### Work to complete
Arrange the records from the line with "Where should I" through the line with "[x=309, y=1080]", both included, as a Markdown table with the columns Row and Line. Skip blank lines and leave the pictures out.

### Stored data
========
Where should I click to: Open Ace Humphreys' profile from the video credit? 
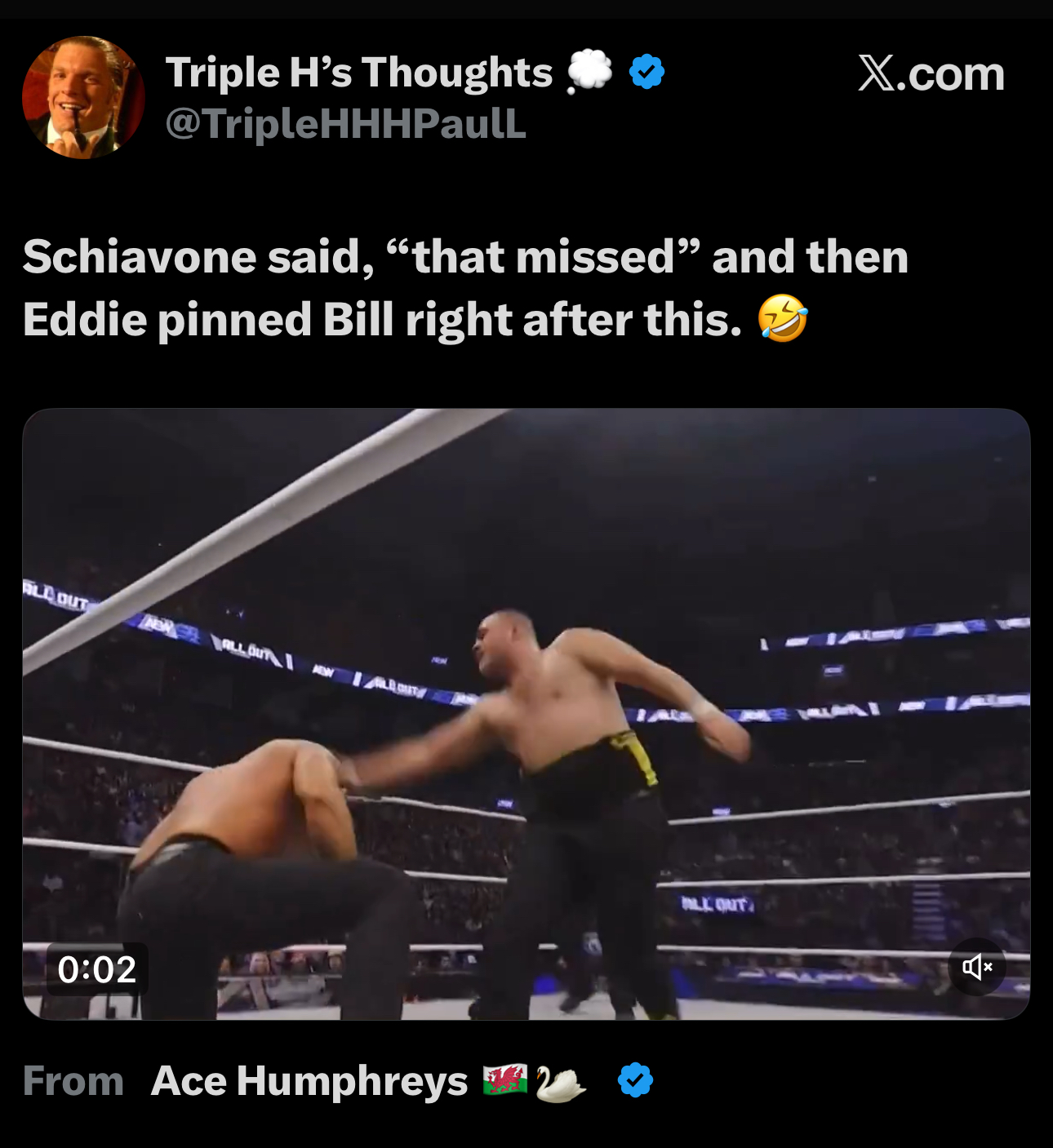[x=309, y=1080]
========
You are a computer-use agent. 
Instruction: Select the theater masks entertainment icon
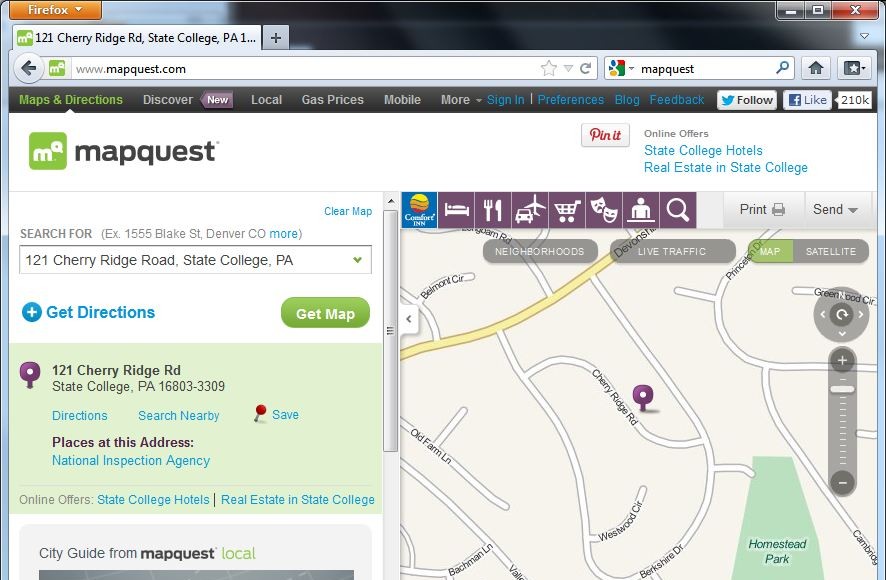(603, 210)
========
### Solution
| Row | Line |
|---|---|
| 1 | Where should I click to: Open Ace Humphreys' profile from the video credit?  |
| 2 | [x=309, y=1080] |